If so, that is lame.


God forbid you go to a Bible Studies class as an adult, because you went EVERY Sunday to Children’s church for fourteen years! Has it been thirty-eight years since you were last in children’s church?  Can you see how you were well before, as a child who was raised to go to church every Sunday, but the subsequent years of sin will mean a future that is worse than laying on a mat by the pool, if you don’t come clean for real?


Do you get a nice tan pretending to wait for God by the pool?


Do you have an excuse ready at all times, one which no one will ever doubt or question, about how you believe in God’s healing miracles … in fact you have seen many examples of God’s presence in this world … but you are just too slow to jump in the water before all the others have gone first? Do you have crutches of doubt that you lean on when people ask, “Have you ever heard the voice of God?” Or, are you afraid of what God would ask you to do, if you did hear His voice?


If so, that is lame.


This is why it is so important to hear God speaking to YOU, when your eyes read, “When Jesus saw him lying there and learned that he had been in this condition for a long time, he asked him, ‘Do you want to get well?”’


Do YOU want to get well?  How do YOU define “get well”?

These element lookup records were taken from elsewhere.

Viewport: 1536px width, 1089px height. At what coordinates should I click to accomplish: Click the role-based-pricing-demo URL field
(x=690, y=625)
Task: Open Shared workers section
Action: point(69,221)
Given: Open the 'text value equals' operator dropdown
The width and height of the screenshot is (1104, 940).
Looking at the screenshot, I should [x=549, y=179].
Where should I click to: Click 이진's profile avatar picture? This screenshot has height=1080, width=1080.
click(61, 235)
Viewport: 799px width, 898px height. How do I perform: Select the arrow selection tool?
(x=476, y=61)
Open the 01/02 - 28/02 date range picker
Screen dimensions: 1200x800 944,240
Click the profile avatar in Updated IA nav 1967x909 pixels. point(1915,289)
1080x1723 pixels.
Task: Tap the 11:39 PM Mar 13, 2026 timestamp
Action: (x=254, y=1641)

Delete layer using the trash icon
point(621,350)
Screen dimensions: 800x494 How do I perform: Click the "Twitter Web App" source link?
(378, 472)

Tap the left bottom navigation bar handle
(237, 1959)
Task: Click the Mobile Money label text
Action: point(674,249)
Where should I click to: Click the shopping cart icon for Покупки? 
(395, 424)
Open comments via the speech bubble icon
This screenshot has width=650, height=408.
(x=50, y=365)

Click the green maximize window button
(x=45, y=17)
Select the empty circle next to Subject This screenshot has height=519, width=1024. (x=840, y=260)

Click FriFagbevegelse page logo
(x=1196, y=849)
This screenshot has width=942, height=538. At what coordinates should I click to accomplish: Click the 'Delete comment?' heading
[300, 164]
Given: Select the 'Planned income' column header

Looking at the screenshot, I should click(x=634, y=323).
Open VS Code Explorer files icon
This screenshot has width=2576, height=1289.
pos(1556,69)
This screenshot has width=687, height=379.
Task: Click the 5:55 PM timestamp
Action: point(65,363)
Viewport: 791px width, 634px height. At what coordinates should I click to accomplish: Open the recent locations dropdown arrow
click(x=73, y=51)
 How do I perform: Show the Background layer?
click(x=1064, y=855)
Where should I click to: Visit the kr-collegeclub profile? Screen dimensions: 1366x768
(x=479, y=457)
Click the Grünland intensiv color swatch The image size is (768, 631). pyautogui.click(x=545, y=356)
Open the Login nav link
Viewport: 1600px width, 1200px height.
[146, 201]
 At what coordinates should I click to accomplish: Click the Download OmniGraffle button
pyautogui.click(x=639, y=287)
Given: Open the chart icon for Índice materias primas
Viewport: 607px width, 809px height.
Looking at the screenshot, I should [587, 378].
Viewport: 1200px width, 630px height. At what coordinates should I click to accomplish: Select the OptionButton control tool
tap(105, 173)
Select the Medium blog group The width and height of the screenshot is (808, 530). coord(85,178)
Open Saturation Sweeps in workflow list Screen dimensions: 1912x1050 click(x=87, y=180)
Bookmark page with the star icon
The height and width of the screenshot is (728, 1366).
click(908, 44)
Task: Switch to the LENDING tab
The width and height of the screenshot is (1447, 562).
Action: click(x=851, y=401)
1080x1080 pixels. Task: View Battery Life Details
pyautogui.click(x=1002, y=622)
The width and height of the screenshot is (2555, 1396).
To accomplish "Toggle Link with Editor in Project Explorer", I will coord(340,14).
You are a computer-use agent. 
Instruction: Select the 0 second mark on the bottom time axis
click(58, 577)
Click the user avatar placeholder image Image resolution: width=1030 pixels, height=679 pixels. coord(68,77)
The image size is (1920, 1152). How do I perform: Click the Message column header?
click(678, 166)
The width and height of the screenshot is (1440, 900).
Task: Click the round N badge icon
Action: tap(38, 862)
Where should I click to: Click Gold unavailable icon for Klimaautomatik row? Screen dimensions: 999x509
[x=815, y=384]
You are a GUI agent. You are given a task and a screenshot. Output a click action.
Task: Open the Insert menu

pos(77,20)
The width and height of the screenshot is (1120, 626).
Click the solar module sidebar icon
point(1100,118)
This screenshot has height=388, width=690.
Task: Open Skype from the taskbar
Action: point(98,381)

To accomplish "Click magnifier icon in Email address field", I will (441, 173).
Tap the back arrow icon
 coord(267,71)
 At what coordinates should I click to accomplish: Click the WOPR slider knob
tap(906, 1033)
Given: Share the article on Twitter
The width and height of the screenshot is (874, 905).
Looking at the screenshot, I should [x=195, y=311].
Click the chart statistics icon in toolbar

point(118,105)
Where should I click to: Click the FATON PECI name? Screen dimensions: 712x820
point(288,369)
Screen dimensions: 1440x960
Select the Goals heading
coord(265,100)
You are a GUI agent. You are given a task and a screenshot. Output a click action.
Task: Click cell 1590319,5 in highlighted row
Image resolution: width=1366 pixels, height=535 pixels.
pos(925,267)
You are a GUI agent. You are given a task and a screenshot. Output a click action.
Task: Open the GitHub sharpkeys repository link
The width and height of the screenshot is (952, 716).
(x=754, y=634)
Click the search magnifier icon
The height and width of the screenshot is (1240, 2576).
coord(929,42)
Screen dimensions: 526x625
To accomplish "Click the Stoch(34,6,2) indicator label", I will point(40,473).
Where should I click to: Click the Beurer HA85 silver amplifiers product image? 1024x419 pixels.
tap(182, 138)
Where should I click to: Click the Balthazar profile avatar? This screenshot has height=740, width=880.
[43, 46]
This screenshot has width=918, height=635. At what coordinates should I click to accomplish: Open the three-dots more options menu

If the condition YOU are in is being in love with all the fun stuff that comes with being religious, while never having to actually do anything; or if your wealth is (like the Pharisees) seen as God’s reward for knowing the laws, which excuses you from needing to get in the pool … plus sinners hang out by the pool … then you really are lame.


You beg for prayers. You buy beads to hold and crosses to wear, and you donate your alms to poor children who will have only a few presents at Christmas (unlike YOU); but you never pick up you mat and stop the sin of being lame. You do nothing to help others into the pool of healing. You do nothing to teach those whose eyes read this story in the Gospel of John and think Jesus was so special – he healed the sick and raised the dead. Glory be to Jesus.


It is lame to not be strong enough to let go of YOU so YOU can become Jesus reborn!


The story is simple. The story is one repeated over and over in the Holy Bible. If you want to be made well, you have to do more than wish upon a shooting star or close your eyes and click you heels together three times. You have to show God how much YOU are serious about YOUR love of God. YOU have to prove YOUR willingness to ACT – to read the Holy Bible and ask question to those led by the Holy Spirit, until the voice of God tells YOU the answers.


Then, YOU need to pick up your mat of dependency on others and walk so that YOU can help others learn to walk in the name of Jesus Christ.


Otherwise, you might as well sit on the sidewalk and hope for David Blaine to come do a trick for you.